(DATA SHOWN begins)

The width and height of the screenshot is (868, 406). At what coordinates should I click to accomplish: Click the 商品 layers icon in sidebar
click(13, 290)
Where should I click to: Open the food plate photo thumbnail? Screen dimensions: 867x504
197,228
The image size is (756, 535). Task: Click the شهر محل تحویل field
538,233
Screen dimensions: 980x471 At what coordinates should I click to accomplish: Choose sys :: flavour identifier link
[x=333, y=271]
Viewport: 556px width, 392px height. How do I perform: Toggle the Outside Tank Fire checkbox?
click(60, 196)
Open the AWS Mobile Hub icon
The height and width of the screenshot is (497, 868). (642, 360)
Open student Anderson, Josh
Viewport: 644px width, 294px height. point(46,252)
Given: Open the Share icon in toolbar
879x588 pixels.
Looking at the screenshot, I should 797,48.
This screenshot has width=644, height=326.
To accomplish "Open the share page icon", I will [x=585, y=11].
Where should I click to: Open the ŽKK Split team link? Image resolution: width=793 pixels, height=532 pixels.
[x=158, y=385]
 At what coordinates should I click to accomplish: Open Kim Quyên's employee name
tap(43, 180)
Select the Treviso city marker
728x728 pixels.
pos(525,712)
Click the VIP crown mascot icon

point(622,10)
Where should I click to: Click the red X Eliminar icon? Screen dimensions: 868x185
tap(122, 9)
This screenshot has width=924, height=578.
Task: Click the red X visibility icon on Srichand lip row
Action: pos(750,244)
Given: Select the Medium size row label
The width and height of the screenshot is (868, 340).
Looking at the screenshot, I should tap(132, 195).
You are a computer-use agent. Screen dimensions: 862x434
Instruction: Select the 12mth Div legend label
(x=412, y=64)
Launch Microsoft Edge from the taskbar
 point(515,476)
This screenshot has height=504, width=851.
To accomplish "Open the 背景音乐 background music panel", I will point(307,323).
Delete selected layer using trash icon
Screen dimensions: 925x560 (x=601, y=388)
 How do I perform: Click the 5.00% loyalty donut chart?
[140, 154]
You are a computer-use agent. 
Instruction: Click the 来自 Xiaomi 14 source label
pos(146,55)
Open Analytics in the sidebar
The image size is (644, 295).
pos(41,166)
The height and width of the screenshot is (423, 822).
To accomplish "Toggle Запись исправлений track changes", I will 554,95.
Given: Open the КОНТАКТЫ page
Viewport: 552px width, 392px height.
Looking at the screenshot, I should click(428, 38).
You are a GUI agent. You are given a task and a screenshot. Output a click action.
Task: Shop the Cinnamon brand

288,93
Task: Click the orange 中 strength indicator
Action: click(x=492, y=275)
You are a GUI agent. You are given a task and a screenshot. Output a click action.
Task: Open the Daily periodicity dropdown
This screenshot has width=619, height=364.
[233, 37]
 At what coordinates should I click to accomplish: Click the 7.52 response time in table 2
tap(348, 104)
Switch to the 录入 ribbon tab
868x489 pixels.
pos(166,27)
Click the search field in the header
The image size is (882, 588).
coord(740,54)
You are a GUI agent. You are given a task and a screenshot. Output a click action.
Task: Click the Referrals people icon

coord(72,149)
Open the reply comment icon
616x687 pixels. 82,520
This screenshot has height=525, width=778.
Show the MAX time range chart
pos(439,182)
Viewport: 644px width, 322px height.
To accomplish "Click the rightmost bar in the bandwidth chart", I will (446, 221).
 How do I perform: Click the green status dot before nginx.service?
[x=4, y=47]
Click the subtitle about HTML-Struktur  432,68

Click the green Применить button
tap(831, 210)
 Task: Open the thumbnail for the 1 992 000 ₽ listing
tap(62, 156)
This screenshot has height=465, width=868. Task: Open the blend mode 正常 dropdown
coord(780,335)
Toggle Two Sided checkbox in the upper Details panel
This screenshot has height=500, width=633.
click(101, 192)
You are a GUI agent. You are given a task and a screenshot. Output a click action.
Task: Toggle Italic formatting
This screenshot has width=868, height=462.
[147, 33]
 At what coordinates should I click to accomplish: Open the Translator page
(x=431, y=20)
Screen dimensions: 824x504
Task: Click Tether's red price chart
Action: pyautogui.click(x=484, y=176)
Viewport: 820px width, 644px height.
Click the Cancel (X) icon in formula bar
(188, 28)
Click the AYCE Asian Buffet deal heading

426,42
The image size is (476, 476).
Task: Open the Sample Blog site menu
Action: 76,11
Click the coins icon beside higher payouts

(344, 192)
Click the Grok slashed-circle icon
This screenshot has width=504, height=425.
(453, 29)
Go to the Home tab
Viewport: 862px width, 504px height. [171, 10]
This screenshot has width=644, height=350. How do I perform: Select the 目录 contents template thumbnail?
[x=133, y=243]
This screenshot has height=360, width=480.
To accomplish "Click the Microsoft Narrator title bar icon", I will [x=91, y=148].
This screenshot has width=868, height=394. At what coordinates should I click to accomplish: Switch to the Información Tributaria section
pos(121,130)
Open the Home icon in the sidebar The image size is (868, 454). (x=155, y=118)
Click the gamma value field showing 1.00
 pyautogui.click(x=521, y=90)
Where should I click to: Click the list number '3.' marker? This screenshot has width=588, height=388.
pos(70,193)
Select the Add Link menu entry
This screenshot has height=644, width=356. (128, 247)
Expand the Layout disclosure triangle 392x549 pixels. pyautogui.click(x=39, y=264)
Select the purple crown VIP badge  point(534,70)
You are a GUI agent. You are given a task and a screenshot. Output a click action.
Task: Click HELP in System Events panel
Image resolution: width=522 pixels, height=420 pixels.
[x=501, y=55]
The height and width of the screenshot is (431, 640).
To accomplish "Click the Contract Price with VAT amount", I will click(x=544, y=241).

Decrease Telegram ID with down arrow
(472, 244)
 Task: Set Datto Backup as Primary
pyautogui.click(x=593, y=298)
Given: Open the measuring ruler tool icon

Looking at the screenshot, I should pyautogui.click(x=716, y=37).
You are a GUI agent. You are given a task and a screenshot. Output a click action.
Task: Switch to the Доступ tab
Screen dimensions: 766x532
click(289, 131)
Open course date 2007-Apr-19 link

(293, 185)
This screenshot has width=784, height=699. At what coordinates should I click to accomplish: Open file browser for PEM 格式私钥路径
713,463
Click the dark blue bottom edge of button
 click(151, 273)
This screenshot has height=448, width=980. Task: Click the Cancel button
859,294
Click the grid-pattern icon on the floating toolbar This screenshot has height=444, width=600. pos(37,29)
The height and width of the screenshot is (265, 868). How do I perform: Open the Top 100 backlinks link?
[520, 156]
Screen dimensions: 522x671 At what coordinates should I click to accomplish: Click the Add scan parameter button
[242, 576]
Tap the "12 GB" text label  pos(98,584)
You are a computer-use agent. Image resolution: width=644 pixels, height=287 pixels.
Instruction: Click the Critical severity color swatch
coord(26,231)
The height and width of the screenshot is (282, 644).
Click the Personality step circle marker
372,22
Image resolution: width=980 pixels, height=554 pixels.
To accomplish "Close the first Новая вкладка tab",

(DATA SHOWN ends)

Please copy each line of the material that has the string "toolbar" somewhere in it.

Given: Open the Share icon in toolbar
Click the grid-pattern icon on the floating toolbar This screenshot has height=444, width=600. pos(37,29)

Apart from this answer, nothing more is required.